Tarzan’s Tantor

Another character Harald Siepermann worked on for Walt Disney’s Tarzan was the neurotic elephant Tantor.

Tantor from Walt Disney’s Tarzan

Harald Siepermann first started with the character in March 1996, when he had just arrived at the Walt Disney studio in Burbank. At that time actor Woody Allen was considered as voice for the elephant. “When I started to work on Tantor, he was to be voiced by the ultimate neurotic Woody Allen,” commented Siepermann. “So I was looking for some resemblance in my first sketches.” Siepermann started with the young version of Tantor, and brought in a high cuteness factor in his designs by giving him a tiny trunk, big eyes and big ears. Below are some of Harald Siepermann’s early designs.


After these initial designs, Siepermann put the elephant aside and continued with other characters like Clayton, Professor Porter and Jane, but picked up on Tantor again in October 1996 from his studio in Germany. In the meantime actor Wayne Knight was cast as voice for the elephant. Again Siepermann incorporated the neurotic characteristics of Tantor in his designs, but also his kindness. In several illustrations he drew the head tilted, one eye bigger than the other, a crooked mouth, a trunk bulging at the bridge and a small curl at the end, and two tusks each pointing in a different direction. Below are some of Harald Siepermann’s designs that focused more on the adult version of Tantor.
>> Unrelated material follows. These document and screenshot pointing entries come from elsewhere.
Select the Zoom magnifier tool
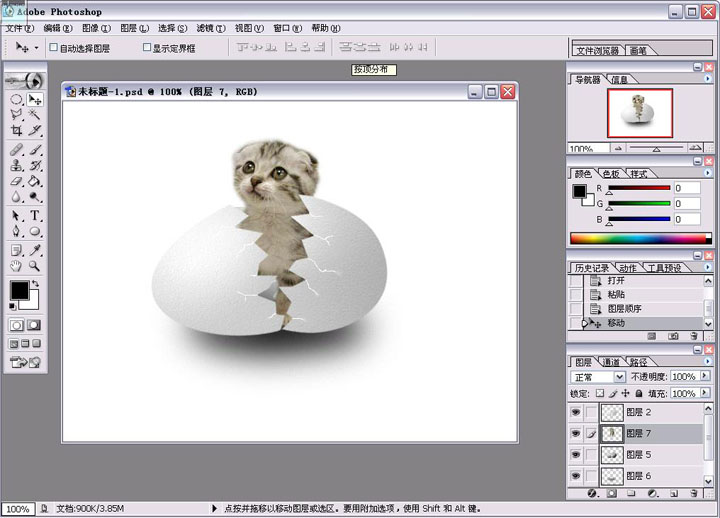 (x=35, y=266)
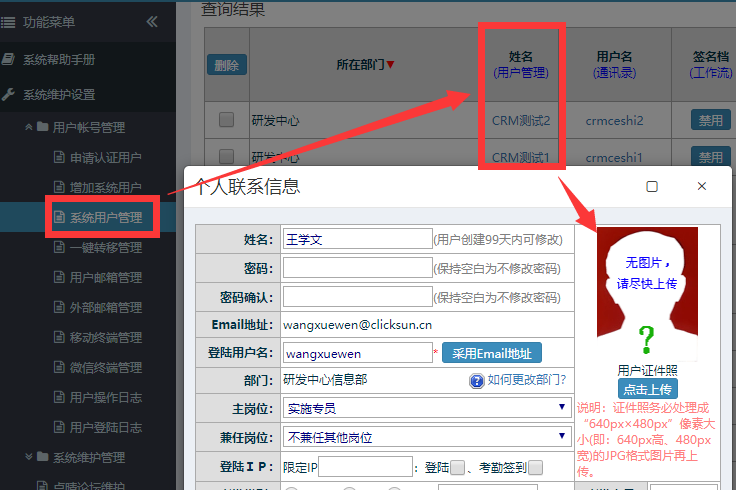Open the 主岗位 dropdown

427,408
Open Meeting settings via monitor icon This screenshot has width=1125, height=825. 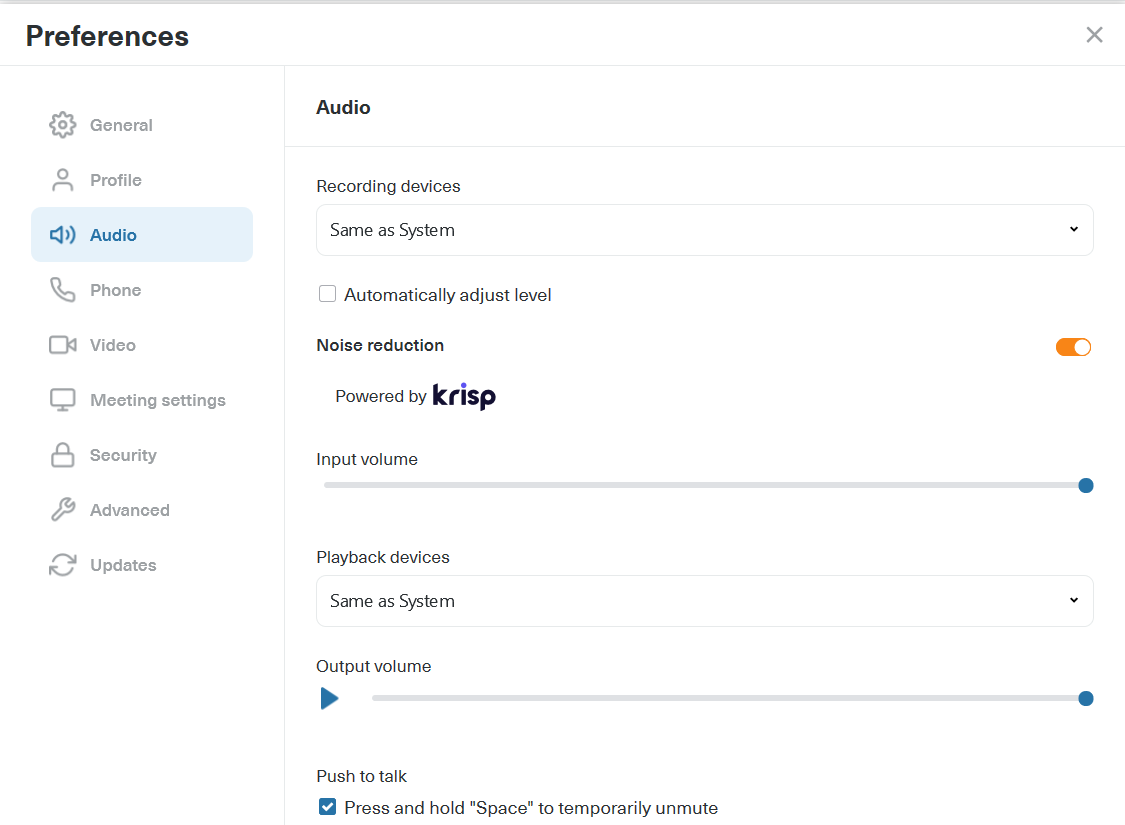(62, 399)
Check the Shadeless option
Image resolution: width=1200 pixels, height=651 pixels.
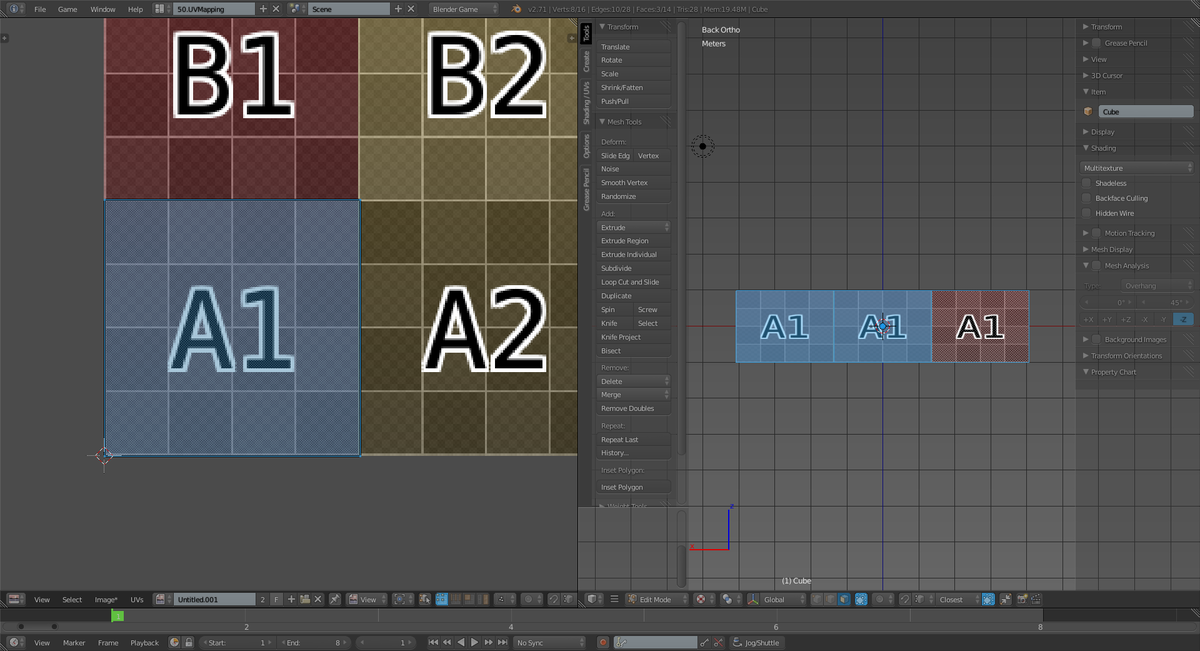[x=1088, y=183]

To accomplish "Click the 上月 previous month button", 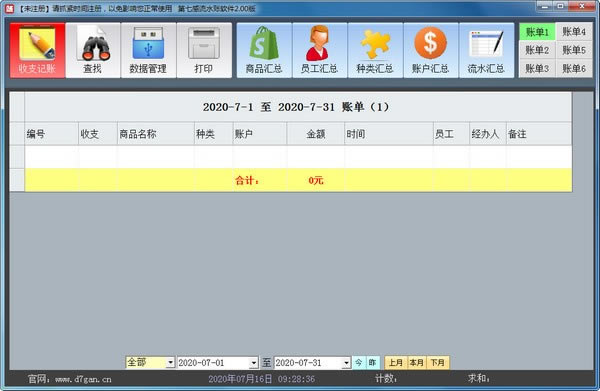I will 396,362.
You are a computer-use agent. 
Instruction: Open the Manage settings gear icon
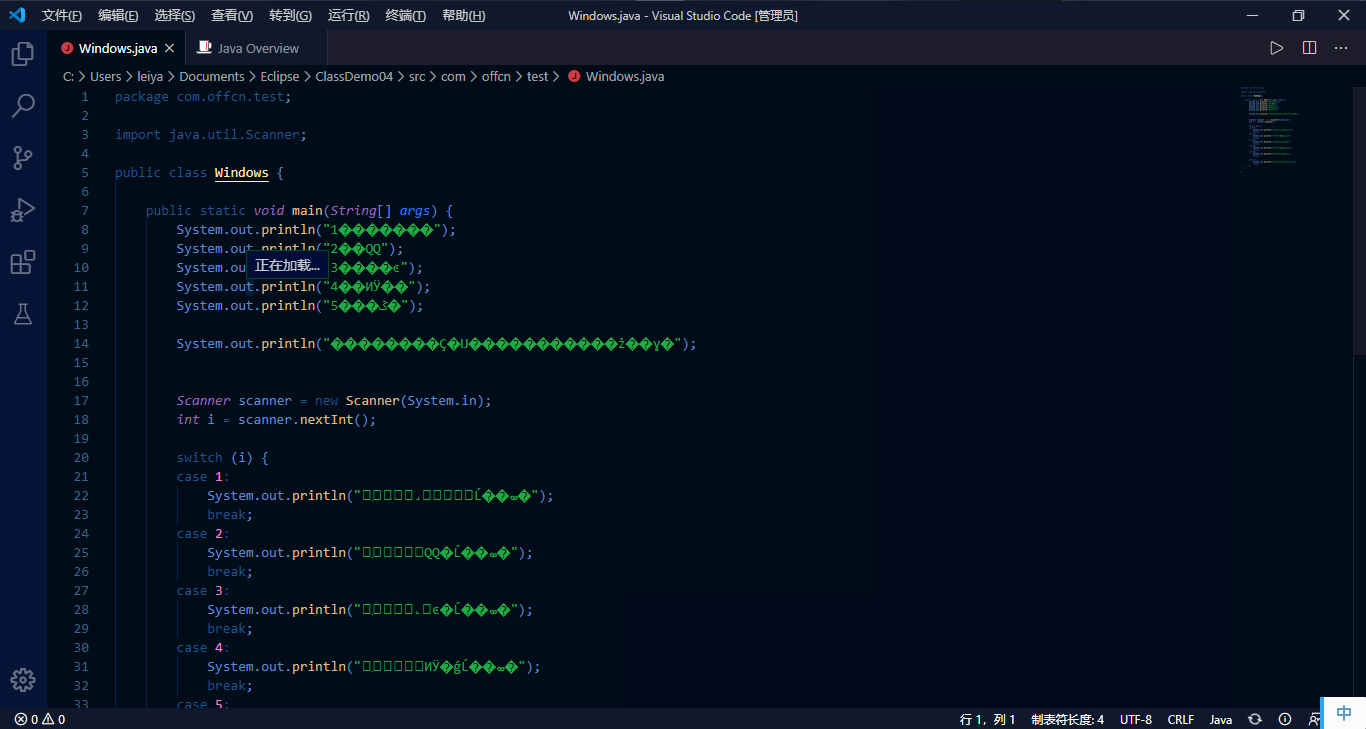[22, 679]
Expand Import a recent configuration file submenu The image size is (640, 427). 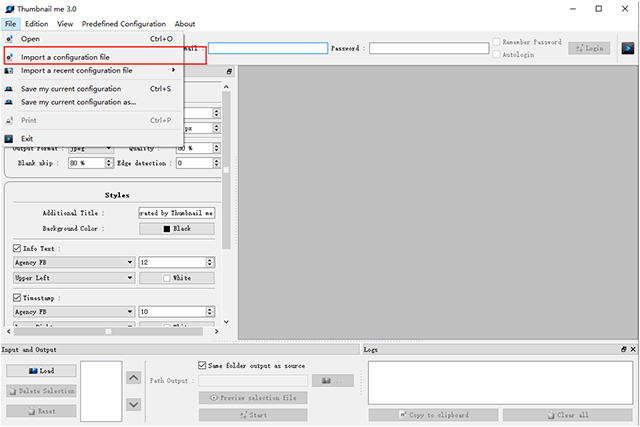click(x=92, y=71)

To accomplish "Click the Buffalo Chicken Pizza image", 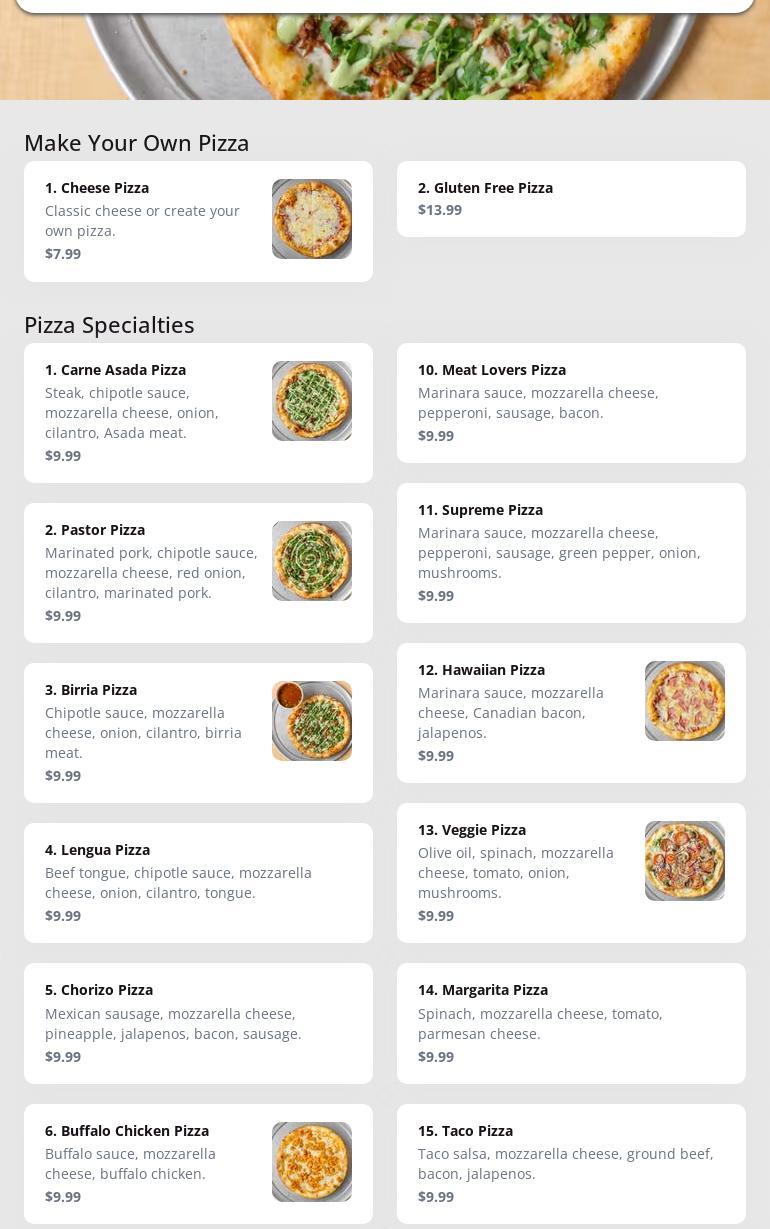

Sergio Pablos was assigned as Supervising Animator for Tantor and further develop the character. “I remember talking about Tantor to him one cherished afternoon,” commented Siepermann, “and we spent hours praising the work of André Franquin and his red elephants from one of his Spirou comics.” Since Harald Siepermann worked infrequently at the Burbank studio, “Harald and I kept missing each other,” remembered Sergio Pablos. “But the day we finally met, I could not wait to tell him how much I loved his work. To my surprise, he seemed equally appreciative of my own work, and we hit it off immediately. I do remember those conversations and how we both discussed about how to make an elephant that was unique and interesting, while avoiding falling into the very tempting solutions implemented in The Jungle Book elephants.”